Detail+from+a+standing+room+partition.+At+the+Forbes+House+Museum.

CC: Matt Carroll

Detail from a standing room partition. At the Forbes House Museum.

Matt Carroll, Advisor

It’s an unsavory history, not often dwelled upon in Western history books. In the 1800s, international traders – many from Boston – sold opium to the Chinese in exchange for tea, silk and porcelain.

For those New England families, and others in countries such as England and France, it was a lucrative business that helped establish staggeringly rich family dynasties. For China, it was a disaster. Despite efforts by the weak imperial dynasty to limit opium sales, up to one-third of the population became addicted.

“Opium: The Business of Addiction” is an exhibit at Forbes Museum in Milton, Massachusetts. A number of famous Boston Brahmin families, such as the Cabots, Peabodys, Endicotts and Forbes, benefitted from the infamous trade, according to the exhibit. 

The exhibit showcases treasures brought back by the Forbes, from porcelain to silks, from art to engravings.
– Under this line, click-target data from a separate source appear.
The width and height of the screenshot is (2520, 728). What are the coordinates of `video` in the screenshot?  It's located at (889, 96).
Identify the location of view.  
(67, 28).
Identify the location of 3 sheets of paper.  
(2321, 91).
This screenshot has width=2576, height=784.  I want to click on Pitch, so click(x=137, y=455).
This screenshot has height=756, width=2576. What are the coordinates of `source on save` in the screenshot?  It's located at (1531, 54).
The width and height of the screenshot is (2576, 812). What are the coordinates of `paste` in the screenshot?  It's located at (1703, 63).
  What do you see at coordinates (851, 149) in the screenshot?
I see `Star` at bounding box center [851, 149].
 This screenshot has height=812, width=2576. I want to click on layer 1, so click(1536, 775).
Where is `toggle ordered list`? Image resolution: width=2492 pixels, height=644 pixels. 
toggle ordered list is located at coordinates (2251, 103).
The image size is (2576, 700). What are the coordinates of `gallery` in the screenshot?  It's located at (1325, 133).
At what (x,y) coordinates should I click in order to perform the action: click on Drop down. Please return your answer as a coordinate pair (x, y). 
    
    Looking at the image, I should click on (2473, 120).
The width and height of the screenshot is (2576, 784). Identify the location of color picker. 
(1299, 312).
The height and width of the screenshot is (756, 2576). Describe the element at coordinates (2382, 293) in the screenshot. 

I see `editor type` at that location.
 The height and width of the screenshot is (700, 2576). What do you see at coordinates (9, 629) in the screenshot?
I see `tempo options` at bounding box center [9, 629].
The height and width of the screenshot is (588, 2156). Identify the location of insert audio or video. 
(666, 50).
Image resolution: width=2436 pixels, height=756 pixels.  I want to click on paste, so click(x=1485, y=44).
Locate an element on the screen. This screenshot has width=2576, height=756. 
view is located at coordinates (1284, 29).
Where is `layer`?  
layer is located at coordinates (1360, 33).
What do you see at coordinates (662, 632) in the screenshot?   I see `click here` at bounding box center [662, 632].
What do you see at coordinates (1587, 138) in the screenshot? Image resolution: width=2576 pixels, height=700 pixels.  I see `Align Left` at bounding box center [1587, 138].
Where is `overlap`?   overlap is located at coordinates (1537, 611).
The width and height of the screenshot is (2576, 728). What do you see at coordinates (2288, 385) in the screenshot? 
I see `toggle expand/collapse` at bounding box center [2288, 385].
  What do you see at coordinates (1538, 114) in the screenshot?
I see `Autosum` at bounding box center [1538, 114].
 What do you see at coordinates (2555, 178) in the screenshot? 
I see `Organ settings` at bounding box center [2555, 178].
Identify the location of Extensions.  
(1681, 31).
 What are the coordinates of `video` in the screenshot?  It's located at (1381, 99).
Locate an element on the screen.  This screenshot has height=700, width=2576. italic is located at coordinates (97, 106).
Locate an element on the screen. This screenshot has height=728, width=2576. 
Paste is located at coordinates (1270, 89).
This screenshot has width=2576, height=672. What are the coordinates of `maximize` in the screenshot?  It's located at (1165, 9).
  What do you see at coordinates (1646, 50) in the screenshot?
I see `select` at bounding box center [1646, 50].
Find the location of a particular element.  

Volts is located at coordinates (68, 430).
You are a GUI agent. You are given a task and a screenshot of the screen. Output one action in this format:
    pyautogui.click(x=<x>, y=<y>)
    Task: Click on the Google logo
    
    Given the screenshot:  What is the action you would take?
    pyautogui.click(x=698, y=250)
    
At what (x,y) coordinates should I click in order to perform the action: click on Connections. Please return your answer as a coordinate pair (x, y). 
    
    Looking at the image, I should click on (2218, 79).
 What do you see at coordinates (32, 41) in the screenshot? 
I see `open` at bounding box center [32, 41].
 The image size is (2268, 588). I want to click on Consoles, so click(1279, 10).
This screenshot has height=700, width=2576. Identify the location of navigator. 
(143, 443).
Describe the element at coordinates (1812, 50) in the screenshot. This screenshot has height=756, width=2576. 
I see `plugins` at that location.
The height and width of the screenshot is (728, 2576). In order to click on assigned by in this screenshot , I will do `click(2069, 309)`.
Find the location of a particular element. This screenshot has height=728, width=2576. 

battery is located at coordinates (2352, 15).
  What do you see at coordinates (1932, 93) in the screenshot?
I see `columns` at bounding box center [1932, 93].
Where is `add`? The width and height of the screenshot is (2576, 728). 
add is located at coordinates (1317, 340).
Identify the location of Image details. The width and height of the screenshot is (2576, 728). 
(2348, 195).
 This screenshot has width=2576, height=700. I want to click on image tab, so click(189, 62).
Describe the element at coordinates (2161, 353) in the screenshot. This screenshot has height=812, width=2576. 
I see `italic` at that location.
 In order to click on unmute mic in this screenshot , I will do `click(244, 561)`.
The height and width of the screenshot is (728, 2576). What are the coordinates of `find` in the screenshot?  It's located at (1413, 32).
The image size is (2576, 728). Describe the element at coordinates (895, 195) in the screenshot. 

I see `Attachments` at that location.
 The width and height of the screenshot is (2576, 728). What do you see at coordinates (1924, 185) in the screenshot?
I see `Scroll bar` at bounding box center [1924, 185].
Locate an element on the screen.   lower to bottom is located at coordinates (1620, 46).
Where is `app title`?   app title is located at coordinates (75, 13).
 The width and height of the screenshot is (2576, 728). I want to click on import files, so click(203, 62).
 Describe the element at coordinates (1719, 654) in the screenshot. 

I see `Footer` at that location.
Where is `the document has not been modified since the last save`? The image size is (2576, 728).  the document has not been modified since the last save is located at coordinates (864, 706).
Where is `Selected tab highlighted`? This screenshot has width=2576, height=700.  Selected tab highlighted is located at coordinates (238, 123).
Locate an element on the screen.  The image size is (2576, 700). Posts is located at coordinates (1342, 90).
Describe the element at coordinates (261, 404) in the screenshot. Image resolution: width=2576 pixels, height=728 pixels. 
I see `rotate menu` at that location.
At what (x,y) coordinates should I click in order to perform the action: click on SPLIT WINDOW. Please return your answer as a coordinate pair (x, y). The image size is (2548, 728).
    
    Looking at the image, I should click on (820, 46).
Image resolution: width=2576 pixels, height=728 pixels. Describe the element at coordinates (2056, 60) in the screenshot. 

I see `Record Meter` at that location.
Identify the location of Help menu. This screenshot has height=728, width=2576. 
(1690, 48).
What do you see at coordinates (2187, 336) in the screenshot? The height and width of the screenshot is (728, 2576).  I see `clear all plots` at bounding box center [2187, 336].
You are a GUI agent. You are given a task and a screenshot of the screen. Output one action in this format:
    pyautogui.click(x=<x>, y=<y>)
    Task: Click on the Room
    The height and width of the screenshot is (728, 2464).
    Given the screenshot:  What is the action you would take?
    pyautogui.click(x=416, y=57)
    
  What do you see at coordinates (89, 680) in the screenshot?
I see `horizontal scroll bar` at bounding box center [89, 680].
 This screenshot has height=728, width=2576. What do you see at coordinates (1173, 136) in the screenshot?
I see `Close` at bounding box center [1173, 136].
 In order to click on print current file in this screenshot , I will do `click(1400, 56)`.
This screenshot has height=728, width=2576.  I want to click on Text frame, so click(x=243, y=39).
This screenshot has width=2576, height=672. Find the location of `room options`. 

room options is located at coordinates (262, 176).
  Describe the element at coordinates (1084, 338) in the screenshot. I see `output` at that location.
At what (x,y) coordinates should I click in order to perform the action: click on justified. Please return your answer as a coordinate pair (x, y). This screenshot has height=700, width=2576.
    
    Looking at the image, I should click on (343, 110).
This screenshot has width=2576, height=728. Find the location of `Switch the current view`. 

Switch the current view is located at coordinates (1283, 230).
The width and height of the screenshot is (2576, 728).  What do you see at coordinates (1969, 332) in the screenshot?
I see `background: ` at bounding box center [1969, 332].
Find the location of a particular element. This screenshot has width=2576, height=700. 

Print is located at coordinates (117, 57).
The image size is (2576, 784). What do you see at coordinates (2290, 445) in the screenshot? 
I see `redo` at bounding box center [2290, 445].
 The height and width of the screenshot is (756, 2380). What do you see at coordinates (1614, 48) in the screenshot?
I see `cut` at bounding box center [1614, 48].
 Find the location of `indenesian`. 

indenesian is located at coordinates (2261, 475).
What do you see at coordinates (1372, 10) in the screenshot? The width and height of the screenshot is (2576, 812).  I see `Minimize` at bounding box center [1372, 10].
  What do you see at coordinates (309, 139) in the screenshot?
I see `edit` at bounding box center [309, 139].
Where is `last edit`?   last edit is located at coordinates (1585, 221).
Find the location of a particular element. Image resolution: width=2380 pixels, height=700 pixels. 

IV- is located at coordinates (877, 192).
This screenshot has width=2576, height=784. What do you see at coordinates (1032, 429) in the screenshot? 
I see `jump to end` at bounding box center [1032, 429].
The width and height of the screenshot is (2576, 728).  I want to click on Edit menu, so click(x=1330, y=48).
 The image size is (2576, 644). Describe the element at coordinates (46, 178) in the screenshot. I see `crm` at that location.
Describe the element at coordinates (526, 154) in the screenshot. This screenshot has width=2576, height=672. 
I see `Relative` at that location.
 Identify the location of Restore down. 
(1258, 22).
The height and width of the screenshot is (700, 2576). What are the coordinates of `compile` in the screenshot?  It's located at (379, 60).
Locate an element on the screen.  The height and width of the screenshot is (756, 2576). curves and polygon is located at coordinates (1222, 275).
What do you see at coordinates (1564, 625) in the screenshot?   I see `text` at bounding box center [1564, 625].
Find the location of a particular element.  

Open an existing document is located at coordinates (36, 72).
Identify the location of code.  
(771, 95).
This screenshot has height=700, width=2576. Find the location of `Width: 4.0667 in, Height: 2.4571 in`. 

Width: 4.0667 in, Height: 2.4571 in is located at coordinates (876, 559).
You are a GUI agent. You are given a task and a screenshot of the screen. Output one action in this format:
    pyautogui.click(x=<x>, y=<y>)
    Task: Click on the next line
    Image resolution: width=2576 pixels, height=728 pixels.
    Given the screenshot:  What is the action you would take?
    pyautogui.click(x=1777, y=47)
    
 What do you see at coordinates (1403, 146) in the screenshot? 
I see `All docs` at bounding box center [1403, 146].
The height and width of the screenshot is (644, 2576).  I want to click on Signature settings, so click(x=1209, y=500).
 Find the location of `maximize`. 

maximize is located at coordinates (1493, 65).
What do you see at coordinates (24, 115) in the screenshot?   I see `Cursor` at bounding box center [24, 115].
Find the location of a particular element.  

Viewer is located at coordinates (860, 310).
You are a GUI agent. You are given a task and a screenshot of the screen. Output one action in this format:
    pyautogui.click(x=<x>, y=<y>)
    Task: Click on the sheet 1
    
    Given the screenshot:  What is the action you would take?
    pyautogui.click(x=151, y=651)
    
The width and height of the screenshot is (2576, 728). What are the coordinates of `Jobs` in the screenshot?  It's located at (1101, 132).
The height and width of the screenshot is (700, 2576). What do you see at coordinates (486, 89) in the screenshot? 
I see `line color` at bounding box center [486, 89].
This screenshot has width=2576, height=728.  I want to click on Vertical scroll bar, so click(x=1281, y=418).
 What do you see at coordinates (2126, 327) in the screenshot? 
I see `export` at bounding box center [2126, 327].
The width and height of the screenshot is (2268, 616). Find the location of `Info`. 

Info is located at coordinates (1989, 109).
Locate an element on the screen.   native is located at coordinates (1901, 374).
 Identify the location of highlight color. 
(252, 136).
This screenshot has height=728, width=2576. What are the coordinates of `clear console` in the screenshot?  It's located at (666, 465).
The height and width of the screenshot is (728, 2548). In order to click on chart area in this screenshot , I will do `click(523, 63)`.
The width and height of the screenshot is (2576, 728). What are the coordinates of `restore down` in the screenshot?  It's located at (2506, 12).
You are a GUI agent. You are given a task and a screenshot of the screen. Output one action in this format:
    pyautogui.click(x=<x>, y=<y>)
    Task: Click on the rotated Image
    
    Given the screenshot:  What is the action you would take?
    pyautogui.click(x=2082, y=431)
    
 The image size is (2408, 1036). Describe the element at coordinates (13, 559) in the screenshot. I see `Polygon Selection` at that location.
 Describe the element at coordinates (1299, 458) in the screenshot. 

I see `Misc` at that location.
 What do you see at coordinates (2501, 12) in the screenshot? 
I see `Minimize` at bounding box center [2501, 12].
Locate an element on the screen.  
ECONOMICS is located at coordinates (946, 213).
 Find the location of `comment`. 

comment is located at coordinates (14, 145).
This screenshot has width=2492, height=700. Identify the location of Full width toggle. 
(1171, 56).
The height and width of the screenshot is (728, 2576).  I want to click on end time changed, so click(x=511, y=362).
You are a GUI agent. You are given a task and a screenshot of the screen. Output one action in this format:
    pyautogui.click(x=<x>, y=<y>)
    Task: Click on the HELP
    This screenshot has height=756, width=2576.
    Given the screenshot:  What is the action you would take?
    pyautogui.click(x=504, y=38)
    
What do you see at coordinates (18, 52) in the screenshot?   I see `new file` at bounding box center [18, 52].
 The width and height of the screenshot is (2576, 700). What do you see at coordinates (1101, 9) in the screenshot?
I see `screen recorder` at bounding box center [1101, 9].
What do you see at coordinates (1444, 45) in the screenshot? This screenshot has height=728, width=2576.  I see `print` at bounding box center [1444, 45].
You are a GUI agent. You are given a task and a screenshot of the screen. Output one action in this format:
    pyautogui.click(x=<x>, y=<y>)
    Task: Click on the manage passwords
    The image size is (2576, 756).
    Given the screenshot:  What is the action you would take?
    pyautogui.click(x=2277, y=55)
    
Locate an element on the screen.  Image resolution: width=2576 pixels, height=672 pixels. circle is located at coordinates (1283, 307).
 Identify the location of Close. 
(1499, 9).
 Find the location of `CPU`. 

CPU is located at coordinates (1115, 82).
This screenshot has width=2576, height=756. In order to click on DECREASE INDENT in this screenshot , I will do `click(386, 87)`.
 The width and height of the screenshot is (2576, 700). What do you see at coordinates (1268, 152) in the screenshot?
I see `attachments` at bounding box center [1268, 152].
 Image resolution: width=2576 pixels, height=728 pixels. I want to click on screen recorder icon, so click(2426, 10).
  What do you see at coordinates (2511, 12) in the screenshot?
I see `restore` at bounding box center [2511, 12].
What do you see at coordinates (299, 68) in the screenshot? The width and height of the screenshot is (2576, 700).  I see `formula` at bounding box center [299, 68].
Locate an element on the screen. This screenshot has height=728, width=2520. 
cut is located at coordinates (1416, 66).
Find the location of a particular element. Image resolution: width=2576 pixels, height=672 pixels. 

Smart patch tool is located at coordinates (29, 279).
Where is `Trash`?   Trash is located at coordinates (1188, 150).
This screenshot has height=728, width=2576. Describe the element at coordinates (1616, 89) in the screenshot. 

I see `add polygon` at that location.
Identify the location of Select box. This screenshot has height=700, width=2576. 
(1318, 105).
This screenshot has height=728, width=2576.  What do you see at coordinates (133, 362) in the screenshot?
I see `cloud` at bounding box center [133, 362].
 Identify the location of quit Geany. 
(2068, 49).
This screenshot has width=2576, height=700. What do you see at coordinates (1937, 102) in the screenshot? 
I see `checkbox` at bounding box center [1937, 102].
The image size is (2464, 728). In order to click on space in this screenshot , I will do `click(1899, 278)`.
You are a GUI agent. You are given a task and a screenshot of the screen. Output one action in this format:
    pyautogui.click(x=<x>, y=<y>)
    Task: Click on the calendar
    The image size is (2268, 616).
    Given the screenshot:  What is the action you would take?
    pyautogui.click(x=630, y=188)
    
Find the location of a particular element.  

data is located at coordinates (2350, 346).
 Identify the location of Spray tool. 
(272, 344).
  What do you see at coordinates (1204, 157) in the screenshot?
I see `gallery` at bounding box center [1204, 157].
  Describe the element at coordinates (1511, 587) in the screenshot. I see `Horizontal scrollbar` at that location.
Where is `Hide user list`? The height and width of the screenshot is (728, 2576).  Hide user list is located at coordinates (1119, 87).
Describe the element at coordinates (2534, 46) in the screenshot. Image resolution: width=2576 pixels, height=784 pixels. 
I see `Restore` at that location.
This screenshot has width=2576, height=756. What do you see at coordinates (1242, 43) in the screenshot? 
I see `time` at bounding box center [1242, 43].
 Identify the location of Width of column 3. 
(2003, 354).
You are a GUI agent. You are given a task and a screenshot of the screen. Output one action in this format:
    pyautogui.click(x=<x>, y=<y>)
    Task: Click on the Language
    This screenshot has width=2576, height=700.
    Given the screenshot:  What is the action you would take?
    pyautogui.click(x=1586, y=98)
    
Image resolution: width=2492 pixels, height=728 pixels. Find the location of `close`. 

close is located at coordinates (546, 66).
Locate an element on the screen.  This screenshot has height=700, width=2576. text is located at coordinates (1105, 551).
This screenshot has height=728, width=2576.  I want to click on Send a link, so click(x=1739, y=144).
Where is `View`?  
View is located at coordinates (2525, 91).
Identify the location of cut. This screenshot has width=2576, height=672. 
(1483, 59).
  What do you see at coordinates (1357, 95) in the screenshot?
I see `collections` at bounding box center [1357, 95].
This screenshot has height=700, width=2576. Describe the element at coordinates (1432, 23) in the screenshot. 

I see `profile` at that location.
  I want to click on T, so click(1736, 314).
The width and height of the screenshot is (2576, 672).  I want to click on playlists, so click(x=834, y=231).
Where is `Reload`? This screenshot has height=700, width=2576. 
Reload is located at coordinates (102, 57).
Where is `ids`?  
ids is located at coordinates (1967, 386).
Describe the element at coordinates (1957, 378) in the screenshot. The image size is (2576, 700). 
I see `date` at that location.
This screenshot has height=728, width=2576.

Also displayed are letters written back to family members and business ledgers displaying their profits and losses. Eleven members of the extended family were involved in the “China Trade,” which lasted from 1784 to 1887 and spanned the First and Second Opium Wars, according to the exhibit.

The exhibit, which is in a former Forbes family home that was later converted into a museum, does not spare the family’s responsibility in the appalling business.

The family on one hand eagerly participated in a business that ended up killing an untold number of Chinese people, destroyed families, undermined the national interest, and ignited lingering suspicion about the motives of Western governments that has tainted relations between China and the West to this day. 

At the same time, the family were celebrated philanthropists back home. For instance, the family won praise in all corners for its efforts with famine relief in Ireland during the mid-1800s.

The exhibit continues through March 26.